The circuit breakers we made were all three phase with the largest current interrupting capacity up to 6,000 amps. The largest current breakers usually had a several sets of main contacts and one set of arcing contacts for each phase. When the breaker closed, the arcing contacts would make up first, followed by the main contacts. This would help limit inrush current. Main contacts had a very heavy silver plating and the individual fingers had to be adjusted to make solid contact. Arcing contacts were much smaller and had a tungsten based tip which would take the brunt of the arc as they were opening. The breakers were typically filled with oil which would make a small explosion when opening to help extinguish the arc. The extinguishing medium would then rush back in to insulate everything electrically. In later years, many of the higher voltage breakers (up to 765,000 volts) used Sulfur Hexafluoride gas as the extinguishing medium. Upon opening, the arc would alter the molecular structure of the gas and then it would return back to its original state after a short time. It was also an excellent insulator. Some of the circuit breakers were so large, they required 3 or 4 railroad flat cars to ship out to the customer where they had to be reassembled on site. Sorry for the rant, I hope it is not too boring.


----------



## g_axelsson (Jun 29, 2013)

bswartzwelder said:


> ... Sorry for the rant, I hope it is not too boring.
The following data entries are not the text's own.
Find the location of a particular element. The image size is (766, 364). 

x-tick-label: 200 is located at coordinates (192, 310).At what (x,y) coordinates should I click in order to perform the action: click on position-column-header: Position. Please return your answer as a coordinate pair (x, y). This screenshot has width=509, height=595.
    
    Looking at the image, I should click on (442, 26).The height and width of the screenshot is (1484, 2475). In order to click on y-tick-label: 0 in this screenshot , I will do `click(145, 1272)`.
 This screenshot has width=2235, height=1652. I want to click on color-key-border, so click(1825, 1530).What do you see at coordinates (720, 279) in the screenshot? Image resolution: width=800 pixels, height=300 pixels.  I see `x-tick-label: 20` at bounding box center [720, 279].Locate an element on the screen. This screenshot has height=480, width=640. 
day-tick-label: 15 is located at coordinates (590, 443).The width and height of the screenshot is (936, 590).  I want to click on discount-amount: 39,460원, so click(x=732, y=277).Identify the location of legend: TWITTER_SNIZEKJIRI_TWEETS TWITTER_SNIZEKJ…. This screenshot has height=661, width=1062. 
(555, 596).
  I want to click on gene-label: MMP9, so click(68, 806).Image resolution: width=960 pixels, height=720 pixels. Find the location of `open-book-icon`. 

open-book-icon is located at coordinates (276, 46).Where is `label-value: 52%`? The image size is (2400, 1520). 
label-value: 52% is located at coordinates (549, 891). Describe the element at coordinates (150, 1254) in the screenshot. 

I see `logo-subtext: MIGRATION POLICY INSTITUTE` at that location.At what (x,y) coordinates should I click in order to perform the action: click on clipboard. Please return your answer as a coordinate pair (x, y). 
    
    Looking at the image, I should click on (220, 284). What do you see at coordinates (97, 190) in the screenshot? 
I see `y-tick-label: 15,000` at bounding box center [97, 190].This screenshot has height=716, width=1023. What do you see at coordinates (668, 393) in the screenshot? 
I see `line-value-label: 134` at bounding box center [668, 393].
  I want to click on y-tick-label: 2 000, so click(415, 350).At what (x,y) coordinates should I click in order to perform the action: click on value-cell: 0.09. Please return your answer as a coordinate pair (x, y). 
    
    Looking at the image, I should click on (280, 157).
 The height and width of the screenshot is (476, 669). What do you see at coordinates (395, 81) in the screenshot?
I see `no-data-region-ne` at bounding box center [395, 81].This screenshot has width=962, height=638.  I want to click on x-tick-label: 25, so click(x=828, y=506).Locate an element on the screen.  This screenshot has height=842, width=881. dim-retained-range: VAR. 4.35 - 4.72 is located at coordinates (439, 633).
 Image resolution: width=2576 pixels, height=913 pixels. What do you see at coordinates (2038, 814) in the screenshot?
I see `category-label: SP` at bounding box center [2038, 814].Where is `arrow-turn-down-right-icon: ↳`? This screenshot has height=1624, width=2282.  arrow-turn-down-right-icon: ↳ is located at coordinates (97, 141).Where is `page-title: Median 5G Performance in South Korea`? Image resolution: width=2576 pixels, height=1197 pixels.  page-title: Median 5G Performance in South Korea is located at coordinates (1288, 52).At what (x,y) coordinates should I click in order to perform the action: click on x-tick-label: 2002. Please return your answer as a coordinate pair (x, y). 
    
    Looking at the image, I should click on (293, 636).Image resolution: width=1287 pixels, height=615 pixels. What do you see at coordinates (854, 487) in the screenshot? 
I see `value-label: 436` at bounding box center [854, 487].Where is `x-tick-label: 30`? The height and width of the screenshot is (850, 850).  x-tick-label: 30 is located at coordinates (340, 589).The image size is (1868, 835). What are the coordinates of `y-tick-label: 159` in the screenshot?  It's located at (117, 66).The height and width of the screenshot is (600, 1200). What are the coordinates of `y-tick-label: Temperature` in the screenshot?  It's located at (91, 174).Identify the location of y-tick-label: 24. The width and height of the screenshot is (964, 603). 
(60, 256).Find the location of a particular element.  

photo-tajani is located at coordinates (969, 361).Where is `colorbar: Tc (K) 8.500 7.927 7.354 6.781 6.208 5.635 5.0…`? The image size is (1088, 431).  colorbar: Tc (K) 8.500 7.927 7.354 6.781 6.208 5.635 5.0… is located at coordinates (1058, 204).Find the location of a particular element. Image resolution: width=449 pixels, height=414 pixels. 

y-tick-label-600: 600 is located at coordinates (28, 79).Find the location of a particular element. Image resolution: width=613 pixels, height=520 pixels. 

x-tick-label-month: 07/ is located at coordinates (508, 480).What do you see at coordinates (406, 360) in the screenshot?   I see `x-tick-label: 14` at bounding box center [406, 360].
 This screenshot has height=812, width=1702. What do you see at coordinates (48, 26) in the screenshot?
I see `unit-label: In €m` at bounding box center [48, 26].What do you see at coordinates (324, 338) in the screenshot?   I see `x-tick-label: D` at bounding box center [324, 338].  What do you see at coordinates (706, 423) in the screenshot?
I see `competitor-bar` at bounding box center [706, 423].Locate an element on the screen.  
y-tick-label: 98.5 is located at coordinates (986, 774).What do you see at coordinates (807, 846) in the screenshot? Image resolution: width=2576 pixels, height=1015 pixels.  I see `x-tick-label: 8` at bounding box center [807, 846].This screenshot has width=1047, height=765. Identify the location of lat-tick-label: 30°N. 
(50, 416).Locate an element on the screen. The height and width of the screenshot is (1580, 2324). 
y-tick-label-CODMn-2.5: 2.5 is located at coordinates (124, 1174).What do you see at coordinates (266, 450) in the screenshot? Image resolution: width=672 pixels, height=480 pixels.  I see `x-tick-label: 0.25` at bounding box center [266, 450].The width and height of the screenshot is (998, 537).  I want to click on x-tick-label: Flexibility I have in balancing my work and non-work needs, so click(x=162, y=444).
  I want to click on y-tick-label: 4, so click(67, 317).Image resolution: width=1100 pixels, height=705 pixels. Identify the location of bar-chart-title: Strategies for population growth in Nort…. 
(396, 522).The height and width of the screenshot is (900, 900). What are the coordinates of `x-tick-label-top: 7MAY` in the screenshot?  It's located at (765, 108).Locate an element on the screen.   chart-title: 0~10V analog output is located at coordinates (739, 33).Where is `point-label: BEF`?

Not at all, just one of these small golden nuggets you find on GRF. :mrgreen: 

But then I just love all technological stuff, from learning about casting grey iron to electron beam melting, and now some interesting facts about relays. I'm going to look for those finer details when I run into any larger relays to scrap.

Göran


----------



## Geo (Jun 29, 2013)

a large percent of the very small relays on circuit boards DO have gold plated silver contact points. i have processed these types in AP solution that was almost un-usable. i made a post with pictures about them but its been awhile back. one thing i learned in dealing with them is that they need to be incinerated and rinsed before the nitric bath.


----------



## etack (Jun 29, 2013)

Geo said:


> a large percent of the very small relays on circuit boards DO have gold plated silver contact points. i have processed these types in AP solution that was almost un-usable. i made a post with pictures about them but its been awhile back. one thing i learned in dealing with them is that they need to be incinerated and rinsed before the nitric bath.



I had some product catalogs that listed the telecom and networking relays as gold overlay not plated. if you had a lot of them the $Au:$Ag price ratio would probably be close if not better for the gold.

Gold / Silver Ratio 62.83 today

Eric


----------



## Geo (Jun 29, 2013)

thanks Eric. i guess theres a big difference between plated and overlay.


----------



## ovidiuanghel (Jun 30, 2013)

Thank you for your help, here are some photos whit the relays and the silver points, the bigger ones have 2 mm.

http://imageshack.us/photo/my-images/507/79xo.jpg/

http://imageshack.us/photo/my-images/23/y67g.jpg/

http://imageshack.us/photo/my-images/849/9jgq.jpg/

Ovidiu


----------



## pimpneightez (Jul 1, 2013)

You have a lot of extra base metal there. I usually like to cut the contacts out of the copper with a pair of nippers. Just makes it a lot cleaner and less acid needs to be used.


----------